As an example of state bar procedures, let me use the Arizona Bar as an example. “A/CAP” is the designation of the first level complaint handler whose function is to screen calls and deal with written complaints. “ER” is a reference to an Ethical Rule of Professional Conduct. The Bar can apply sanctions or dismiss the complaint, or submit the complaint to the supreme court attorney complaint committee (in the judiciary) for handling. It’s a two-step procedure. Here’s an email excerpt from a HOA member’s complaint, who had replied to the attorney’s answer..
“Following A/CAP’s final determination finding no violation of the Rules of Professional Conduct and trusting A/CAP has diligently prescreened the information provided bar counsel alleging a conflict of interest (ERs 1.7 -1.10) . . . [provided] written notice to the respondent lawyer of the nature of the allegation . . . [obtained] a response which is copied to the complainant for comment and/or response to the bar’s request for additional information . . . .”
Here’s the Bar’s response email:
The emails you provided do not warrant reopening the file [sic].
The HOA is represented by counsel. The country club is represented by separate counsel. If either of those attorneys thought there was a conflict, they would address the issue with each other and each of their clients.
This matter will remain closed [sic]. You are of course free to return my phone call if you would like to discuss the matter.
Please note the basis upon which the Bar apparently decided the issue: if the complaint were true, the alleged culprit attorneys would have addressed the issue in accordance with the Professional Rules of Conduct. But, isn’t that the nature of the complaint that they did not! And whenever did you hear of an attorney telling the HOA that it did or will do wrong? (ER 1.13). Enough said about the State Bar’s integrity.
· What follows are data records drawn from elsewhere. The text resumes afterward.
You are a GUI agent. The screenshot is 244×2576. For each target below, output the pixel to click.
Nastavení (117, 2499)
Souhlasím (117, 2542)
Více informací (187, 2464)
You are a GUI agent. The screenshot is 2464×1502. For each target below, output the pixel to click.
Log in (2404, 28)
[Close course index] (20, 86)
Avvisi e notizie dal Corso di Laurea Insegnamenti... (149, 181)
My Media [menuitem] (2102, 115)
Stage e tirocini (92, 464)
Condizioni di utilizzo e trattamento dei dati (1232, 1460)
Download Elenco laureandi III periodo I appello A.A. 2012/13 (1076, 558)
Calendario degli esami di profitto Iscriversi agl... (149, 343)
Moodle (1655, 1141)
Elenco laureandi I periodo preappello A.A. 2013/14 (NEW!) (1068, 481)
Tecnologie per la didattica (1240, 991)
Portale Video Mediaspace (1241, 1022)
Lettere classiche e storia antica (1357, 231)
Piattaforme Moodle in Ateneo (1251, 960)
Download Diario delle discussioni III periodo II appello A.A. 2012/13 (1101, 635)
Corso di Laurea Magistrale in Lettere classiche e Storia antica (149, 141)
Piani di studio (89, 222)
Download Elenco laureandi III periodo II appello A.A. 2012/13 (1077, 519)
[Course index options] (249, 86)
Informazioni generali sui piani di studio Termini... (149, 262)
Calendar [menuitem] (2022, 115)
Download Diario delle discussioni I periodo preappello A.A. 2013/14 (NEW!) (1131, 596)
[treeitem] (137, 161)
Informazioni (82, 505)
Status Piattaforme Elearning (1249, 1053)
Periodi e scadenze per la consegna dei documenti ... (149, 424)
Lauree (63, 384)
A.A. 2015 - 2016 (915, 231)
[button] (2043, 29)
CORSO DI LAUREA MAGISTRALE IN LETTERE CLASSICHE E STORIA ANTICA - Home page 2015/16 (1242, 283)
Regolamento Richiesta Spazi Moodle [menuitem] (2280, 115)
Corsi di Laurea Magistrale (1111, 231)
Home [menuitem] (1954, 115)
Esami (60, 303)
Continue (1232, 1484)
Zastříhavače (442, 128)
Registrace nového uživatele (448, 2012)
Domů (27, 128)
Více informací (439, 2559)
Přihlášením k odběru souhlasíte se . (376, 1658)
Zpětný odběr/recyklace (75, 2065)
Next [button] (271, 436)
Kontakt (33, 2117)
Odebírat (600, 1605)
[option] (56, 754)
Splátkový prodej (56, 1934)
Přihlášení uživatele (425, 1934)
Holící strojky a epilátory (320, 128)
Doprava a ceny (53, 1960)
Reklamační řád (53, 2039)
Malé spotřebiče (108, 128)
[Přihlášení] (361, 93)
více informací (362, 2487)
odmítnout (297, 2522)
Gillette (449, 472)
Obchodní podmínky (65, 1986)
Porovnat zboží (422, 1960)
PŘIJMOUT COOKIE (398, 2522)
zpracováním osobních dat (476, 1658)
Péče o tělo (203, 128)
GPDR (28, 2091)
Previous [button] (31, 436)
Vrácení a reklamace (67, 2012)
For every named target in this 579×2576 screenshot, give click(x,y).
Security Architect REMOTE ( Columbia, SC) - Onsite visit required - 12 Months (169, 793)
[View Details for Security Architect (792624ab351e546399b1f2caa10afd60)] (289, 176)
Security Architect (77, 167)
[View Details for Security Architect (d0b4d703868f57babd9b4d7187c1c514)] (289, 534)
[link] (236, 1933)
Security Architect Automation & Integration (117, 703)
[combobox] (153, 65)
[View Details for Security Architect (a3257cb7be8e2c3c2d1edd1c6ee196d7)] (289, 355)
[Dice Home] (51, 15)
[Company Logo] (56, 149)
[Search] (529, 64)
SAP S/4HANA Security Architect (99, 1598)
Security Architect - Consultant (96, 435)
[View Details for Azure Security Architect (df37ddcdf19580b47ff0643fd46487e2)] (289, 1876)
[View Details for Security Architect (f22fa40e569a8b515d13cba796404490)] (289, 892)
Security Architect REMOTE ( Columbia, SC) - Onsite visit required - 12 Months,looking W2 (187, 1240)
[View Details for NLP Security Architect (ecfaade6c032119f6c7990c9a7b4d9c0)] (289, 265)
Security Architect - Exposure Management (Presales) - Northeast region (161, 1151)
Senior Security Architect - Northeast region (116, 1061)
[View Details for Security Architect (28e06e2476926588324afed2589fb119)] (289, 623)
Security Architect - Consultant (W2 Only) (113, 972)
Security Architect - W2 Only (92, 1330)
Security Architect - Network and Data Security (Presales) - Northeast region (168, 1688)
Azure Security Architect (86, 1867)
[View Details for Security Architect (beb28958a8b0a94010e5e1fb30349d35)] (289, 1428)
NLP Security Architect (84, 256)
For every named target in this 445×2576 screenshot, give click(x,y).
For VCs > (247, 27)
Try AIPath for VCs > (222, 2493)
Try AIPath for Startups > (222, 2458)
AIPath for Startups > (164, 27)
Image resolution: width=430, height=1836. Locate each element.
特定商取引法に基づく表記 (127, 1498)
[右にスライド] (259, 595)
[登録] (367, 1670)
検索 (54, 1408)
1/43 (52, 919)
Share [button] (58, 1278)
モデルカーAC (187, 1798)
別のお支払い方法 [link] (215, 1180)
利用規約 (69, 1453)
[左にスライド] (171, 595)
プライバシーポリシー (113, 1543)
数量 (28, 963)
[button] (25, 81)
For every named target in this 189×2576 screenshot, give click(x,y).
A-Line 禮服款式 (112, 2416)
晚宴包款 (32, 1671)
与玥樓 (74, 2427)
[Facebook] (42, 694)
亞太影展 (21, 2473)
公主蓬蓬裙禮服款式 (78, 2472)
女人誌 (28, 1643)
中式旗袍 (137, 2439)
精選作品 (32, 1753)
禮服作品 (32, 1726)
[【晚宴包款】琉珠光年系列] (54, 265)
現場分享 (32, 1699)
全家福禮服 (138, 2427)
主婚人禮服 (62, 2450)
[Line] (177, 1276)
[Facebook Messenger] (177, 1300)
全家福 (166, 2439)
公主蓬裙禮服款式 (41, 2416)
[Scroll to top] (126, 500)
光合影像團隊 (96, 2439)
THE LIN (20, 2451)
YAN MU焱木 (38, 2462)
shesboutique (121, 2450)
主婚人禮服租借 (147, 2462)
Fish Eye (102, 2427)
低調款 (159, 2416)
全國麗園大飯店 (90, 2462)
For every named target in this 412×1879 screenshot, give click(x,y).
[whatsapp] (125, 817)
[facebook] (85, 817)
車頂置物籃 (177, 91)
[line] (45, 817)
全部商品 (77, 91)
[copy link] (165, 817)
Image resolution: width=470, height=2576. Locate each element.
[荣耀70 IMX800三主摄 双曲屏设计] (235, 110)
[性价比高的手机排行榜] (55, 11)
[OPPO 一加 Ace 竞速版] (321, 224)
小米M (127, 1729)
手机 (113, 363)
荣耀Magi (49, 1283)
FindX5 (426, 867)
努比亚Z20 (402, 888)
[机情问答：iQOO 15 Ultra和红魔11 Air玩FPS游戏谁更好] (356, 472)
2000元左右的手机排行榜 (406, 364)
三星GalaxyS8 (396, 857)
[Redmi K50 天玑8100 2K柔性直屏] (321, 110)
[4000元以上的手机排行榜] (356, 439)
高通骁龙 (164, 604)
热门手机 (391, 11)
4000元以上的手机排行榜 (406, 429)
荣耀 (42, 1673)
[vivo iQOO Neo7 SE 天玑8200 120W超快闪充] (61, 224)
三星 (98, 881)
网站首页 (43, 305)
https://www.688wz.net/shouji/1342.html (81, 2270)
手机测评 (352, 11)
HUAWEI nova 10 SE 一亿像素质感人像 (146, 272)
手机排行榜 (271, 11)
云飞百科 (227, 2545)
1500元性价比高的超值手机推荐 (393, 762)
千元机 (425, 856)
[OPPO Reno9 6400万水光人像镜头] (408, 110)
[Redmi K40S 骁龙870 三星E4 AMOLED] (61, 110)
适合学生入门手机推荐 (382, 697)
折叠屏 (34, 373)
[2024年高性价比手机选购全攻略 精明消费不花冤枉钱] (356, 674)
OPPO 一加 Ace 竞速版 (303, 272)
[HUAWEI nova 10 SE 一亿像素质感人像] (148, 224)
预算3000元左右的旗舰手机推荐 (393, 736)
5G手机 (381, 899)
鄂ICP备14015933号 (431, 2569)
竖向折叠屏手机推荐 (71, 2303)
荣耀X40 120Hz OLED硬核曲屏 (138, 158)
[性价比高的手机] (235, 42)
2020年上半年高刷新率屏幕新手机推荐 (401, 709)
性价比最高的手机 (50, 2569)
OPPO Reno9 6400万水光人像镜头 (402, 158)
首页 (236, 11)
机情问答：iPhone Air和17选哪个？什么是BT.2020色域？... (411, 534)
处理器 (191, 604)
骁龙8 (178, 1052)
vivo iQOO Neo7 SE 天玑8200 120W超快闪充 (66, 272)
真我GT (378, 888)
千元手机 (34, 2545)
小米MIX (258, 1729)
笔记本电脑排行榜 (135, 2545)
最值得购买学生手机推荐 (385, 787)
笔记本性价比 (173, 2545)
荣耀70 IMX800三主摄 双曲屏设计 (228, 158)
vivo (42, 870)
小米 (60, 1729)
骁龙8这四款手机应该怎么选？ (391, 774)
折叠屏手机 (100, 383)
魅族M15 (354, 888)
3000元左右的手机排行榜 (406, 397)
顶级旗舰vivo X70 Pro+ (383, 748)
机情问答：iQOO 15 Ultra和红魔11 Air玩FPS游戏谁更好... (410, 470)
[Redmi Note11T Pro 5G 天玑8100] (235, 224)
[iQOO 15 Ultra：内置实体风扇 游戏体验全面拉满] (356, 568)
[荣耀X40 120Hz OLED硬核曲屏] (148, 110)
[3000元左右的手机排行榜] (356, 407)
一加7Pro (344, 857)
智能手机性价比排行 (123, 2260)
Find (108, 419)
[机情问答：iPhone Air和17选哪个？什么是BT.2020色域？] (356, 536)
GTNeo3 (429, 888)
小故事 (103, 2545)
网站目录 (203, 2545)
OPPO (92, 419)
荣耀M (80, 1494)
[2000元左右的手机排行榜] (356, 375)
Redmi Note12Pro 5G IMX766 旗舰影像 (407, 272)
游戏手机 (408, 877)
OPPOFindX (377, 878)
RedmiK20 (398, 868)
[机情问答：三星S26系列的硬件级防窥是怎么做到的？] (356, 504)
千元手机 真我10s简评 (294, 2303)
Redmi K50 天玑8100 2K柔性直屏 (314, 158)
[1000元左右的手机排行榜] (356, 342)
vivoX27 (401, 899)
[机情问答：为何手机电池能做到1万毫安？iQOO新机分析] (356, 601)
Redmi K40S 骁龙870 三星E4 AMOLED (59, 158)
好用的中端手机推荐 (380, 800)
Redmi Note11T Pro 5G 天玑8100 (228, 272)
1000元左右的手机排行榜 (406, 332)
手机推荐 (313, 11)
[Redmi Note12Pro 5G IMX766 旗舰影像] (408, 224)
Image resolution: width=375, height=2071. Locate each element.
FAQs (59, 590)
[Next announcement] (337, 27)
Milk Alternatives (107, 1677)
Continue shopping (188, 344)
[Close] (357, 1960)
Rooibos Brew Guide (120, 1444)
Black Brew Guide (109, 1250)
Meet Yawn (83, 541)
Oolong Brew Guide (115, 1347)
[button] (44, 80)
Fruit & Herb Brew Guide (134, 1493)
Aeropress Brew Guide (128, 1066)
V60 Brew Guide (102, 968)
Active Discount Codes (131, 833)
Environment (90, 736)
In my personal encounter with the Bar, I came away with the same conclusion: whatever the attorney says is gospel truth, even if irrelevant. In my case, the attorney complained about being late on assessments for a few months, causing trouble by demanding answers from the board, etc. The attorney can do no wrong! Case closed!
It is understandable that professionals who deal with the public will be subjected to wild allegations by parties simply seeking revenge on their attorney’s failure to get his desired results. But, when the balance swings well over to protecting the attorney and not doing justice society has a problem. The courts have a serious problem with the integrity of the judicial process. The lack of integrity of public-private state bars to do justice and the failure of the oversight state supreme court to monitor the integrity of the state bar process is appalling.
In 2009 I did a detailed analysis of Arizona’s Bar complaint handling for all attorneys, not just HOA attorneys (Will your State Bar HOA attorney complaint get results?). It links to a detailed numerical analysis made more difficult by the sloppy recordkeeping by the Bar and supreme court.
Over 4 years only 15% of the complaints resulted in sanctions against the attorney.
Based on the large number of complaints filed and the nature of those complaints, one would reasonably expected a much higher percent of attorneys being sanctioned, especially HOA attorneys.